** EXTRACTED RECORDS follows **

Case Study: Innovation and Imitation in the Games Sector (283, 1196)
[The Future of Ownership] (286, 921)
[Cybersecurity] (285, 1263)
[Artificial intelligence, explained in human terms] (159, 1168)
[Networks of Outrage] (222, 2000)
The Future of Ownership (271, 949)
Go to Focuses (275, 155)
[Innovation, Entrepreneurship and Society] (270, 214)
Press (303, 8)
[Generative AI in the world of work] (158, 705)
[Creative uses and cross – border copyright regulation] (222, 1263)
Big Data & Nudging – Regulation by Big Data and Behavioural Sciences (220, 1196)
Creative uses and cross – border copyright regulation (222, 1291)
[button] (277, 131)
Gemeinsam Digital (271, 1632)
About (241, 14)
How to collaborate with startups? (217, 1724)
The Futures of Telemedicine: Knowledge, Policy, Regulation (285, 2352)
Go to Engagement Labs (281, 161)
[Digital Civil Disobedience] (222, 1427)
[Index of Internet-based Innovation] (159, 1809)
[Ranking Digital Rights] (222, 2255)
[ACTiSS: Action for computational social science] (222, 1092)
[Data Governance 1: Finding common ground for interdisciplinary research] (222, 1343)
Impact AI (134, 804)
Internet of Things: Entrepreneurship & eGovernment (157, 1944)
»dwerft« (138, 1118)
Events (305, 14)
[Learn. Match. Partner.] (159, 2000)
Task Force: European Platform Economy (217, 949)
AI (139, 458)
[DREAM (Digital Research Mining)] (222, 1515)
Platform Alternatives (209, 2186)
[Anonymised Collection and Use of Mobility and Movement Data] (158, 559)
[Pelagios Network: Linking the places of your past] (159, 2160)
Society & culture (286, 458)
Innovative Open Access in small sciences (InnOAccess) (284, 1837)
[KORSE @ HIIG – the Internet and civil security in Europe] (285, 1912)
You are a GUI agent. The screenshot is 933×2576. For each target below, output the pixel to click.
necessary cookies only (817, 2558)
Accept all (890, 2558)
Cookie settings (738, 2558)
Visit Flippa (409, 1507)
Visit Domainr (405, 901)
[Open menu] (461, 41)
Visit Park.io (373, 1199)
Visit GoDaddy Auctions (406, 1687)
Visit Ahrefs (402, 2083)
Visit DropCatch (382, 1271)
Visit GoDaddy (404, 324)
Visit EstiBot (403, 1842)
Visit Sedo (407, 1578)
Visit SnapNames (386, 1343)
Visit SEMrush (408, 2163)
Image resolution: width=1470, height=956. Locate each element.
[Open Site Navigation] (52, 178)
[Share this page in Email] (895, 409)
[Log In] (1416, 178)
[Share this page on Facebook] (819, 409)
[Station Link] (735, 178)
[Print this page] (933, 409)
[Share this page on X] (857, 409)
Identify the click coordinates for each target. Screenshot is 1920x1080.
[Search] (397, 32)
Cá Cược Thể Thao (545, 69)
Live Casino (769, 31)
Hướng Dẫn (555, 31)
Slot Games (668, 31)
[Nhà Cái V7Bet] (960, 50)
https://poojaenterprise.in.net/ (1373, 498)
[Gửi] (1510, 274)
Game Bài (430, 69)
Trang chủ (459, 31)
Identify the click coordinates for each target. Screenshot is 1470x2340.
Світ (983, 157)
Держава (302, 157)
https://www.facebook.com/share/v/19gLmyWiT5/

** End of EXTRACTED RECORDS **

**INSTRUCTIONS FOR THE TASK:** Say the number of lines above that include "Platform", and only that.

**RESPONSE TO THIS TASK:** 2